New York Times reporter Richard Perez-Pena wrote Tuesday about the low-brow fight that's broken out online between high-brow Columbia University and the women's college it's affiliated with, Barnard, over President Obama's politically motivated decision to speak at Barnard's commencement in May. Another wrinkle: Times Executive Editor Jill Abramson was the original graduation speaker at the women's school, but was bumped when Obama big-footed the invitation.
Nearly everyone interviewed said the choice of Barnard made political sense for a Democratic president, dependent on women’s votes and running for re-election, at a time when his party is accusing Republicans of a war on women and access to birth control has become a national issue.
Jill Abramson, executive editor of The New York Times, was the scheduled speaker, and agreed to take a rain check (another source of irritation for some students, who said that a women’s school, of all places, should not have bumped a woman in favor of a man, whether or not he happens to be commander in chief).
Given that Abramson has a well-documented liberal bent, the question becomes: Have media-watchers been derived of a liberal rant on the scale of some of the Times's previous graduation speakers?
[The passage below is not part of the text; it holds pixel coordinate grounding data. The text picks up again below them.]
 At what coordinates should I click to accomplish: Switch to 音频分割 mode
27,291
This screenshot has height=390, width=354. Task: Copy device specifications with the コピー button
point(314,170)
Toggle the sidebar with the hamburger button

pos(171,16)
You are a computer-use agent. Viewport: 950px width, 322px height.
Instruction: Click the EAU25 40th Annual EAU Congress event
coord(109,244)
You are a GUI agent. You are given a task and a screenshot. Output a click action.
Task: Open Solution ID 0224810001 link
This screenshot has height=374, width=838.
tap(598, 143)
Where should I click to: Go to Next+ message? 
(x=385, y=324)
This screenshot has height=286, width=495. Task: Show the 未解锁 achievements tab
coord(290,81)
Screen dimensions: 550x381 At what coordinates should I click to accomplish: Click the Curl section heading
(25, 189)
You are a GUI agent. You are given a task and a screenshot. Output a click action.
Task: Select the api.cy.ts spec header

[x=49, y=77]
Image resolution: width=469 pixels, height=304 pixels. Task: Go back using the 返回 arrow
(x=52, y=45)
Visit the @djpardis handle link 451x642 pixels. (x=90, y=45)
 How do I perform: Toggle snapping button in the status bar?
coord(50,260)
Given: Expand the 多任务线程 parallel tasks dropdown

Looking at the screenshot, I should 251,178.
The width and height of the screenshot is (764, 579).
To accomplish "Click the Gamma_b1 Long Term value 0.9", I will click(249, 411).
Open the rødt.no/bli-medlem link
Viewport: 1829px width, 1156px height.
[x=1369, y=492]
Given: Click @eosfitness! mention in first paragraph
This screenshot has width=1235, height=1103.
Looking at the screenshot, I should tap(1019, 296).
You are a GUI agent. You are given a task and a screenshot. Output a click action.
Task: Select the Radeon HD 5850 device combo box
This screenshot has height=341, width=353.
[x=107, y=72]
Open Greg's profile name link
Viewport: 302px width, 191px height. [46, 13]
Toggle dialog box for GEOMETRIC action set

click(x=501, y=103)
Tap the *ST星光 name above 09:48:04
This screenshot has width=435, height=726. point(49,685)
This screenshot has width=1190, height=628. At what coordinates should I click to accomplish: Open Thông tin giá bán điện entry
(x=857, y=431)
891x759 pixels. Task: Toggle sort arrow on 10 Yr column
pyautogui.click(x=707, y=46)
It's stiff competition.
Former Supreme Court reporter Linda Greenhouse informed students in her June 2006 speech at Harvard that "...our government had turned its energy and attention away from upholding the rule of law and toward creating law-free zones at Guantanamo Bay, Abu Ghraib, Haditha, and other places around the world. And let's not forget the sustained assault on women's reproductive freedom and the hijacking of public policy by religious fundamentalism."
Publisher Arthur Sulzberger Jr., in his May 21, 2006 address to the State University of New York at New Paltz, apologized on behalf of his generation: "It wasn't supposed to be this way. You weren't supposed to be graduating in an America fighting a misbegotten war in a foreign land. You weren't supposed to be graduating into a world where we are still fighting for fundamental human rights, be it the rights of immigrants to start a new life, the right of gays to marry or the rights of women to choose....where oil still drives policy and environmentalists have to relentlessly fight for every gain. You weren't. But you are and I am sorry for that."
Former reporter Christopher Hedges alienated so many graduates with a May 2003 speech at Rockford College in Rockford, Ill. that his mike was cut off: "Thank you very much. I want to speak to you today about war and empire. The killing, or at least the worst of it, is over in Iraq, although blood will continue to spill, theirs and ours; be prepared for this. For we are embarking on an occupation that if history is any guide will be as damaging to our souls as it will be to our prestige and power and security. But this will come later, our empire expands and in all this we become pariahs, tyrants to others weaker than ourselves. Isolation always impairs judgment, and we are very isolated now. We have forfeited the good will, the empathy the world felt for us after 9-11, we have folded in on ourselves. We have severely weakened the delicate international coalitions and alliances that are vital in maintaining and promoting peace, and we are part now of a dubious troika in the war against terror with Vladimir Putin and Ariel Sharon, two leaders who do not shrink in Palestine or Chechnya from carrying out acts of gratuitous and senseless violence."